Plain Old Documentation - Use

Use

pod is the language used for most documentation in the Perl world. This includes Perl itself, nearly all publicly-released modules, many scripts, most design documents, many articles on Perl.com and other Perl-related web sites, and the Parrot virtual machine.

pod is rarely read in the raw, although it is designed to be readable without the assistance of a formatting tool. Instead, it is read with the perldoc tool, or converted into Unix man pages or Web-standard HTML pages.

It is also possible to use pod in other contexts than Perl. For example to add simple documentation to bash scripts, which can then be easily converted to man pages. Such uses rely on language-specific hacks to hide the pod part(s), such as (in bash) prefixing the POD section with the line :<<=cut which works by calling bash's no-op : command, with the whole block of Pod as a here document as input to it.

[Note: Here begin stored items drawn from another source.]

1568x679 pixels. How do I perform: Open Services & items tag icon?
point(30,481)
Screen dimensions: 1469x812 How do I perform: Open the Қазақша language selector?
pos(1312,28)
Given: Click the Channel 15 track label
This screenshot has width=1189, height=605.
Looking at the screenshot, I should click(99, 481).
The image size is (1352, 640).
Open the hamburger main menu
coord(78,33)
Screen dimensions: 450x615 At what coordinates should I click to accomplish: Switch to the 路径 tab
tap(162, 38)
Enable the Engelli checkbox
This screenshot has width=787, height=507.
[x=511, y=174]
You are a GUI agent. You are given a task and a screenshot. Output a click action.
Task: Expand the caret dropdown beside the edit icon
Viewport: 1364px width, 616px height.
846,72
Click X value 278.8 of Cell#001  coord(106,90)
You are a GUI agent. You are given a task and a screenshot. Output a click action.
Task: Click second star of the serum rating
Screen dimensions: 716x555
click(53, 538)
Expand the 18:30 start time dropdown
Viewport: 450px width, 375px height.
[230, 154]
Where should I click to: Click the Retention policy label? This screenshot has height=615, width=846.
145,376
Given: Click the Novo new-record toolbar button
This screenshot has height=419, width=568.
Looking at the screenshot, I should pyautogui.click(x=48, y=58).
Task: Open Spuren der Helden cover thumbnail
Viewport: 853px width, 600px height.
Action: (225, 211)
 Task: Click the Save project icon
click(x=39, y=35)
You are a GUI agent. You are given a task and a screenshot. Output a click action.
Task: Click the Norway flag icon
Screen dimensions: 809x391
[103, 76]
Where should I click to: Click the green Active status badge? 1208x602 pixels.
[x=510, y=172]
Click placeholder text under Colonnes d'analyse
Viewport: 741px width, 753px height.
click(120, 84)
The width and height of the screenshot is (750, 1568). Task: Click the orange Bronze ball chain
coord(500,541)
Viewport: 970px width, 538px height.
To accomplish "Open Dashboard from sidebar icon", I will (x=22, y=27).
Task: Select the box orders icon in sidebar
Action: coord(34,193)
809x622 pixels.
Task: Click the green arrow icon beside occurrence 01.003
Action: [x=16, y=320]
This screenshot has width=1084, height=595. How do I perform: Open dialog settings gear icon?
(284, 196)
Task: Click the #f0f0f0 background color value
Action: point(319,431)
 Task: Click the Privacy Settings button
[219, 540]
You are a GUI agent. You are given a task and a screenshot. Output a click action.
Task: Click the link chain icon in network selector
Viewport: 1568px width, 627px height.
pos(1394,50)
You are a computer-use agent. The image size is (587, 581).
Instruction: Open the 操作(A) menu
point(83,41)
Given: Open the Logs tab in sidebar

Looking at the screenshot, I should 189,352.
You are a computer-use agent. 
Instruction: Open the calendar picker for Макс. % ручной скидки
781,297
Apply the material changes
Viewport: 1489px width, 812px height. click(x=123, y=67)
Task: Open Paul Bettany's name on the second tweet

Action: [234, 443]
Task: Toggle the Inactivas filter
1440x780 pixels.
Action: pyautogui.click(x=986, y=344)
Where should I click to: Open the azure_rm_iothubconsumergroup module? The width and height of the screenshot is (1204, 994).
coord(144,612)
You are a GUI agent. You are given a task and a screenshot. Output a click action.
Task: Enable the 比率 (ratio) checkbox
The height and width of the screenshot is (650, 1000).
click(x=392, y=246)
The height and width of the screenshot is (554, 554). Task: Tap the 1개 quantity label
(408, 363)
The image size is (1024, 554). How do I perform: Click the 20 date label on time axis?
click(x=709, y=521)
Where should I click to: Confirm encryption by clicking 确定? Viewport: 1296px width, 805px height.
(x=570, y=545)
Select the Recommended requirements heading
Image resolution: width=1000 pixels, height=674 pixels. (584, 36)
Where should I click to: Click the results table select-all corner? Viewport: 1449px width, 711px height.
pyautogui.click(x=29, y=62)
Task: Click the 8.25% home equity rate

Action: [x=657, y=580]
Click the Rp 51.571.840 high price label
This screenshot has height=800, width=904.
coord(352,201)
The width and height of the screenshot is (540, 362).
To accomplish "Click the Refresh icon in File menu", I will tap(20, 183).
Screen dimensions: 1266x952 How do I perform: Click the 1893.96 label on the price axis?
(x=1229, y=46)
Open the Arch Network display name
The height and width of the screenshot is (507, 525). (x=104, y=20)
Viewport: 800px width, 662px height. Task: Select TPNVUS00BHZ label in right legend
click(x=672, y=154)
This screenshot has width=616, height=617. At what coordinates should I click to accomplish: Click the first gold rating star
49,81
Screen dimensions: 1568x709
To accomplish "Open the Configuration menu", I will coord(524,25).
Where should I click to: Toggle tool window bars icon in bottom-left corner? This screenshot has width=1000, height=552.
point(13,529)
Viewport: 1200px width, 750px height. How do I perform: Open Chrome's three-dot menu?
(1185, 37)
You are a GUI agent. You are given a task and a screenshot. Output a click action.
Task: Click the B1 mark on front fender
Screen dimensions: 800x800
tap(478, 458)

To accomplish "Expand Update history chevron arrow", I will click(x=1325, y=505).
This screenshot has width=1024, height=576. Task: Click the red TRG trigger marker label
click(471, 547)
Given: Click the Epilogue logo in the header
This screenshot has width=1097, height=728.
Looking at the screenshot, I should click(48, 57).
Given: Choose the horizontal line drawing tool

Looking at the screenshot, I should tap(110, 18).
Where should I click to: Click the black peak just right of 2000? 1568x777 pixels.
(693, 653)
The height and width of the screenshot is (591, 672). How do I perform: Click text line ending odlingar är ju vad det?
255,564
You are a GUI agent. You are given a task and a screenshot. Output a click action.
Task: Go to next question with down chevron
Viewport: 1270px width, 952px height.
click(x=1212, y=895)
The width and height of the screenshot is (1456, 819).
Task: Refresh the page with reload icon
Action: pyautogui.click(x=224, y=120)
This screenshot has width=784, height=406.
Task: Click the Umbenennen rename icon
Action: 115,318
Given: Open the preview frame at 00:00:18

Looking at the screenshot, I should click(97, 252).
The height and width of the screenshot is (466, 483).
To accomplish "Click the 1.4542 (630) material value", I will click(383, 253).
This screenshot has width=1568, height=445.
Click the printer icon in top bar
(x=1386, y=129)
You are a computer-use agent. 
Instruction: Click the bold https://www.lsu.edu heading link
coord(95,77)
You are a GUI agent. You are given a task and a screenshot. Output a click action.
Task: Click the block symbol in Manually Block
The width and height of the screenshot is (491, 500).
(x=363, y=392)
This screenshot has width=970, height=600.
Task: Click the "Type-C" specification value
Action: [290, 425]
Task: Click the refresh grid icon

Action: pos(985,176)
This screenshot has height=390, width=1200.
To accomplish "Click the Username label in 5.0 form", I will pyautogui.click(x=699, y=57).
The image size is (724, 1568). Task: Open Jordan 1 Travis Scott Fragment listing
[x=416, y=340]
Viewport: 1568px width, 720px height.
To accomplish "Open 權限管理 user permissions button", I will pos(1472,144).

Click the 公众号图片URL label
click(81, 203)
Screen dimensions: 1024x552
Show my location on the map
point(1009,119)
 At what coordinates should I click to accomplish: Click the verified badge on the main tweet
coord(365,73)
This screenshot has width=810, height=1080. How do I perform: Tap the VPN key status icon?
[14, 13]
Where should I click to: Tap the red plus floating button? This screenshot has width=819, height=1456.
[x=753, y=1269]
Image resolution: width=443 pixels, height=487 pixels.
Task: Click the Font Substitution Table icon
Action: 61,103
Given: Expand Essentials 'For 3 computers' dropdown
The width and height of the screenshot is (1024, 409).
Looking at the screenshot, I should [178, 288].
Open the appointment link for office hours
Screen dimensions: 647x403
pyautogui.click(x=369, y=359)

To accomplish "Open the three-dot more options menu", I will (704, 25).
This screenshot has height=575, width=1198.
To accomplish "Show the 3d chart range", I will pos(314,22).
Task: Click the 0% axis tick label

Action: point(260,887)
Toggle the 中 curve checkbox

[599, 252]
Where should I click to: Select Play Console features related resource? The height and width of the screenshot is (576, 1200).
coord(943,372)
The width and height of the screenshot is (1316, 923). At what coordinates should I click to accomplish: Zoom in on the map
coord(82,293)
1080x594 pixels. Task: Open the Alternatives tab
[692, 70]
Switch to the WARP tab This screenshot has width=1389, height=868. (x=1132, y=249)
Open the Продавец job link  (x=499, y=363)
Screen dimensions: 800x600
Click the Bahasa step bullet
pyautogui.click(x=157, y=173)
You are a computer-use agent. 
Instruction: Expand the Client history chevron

Pure pod files usually have the extension .pod, but pod is mostly used directly in Perl code, which typically uses the .pl and .pm extensions. (The Perl interpreter's parser is designed to ignore pod in Perl code.) In source code files, the documentation is generally placed after the __END__ marker (which also helps syntax highlighting in some editors to display it as comments).

You can easily convert pod to other formats for example some of the various Wiki formats: Wiki formats like: WikiWikiWeb, Kwiki, TWiki, UseModWiki, TiddlyWiki, Textile, MediaWiki, MoinMoin or Confluence using Pod::Simple::Wiki.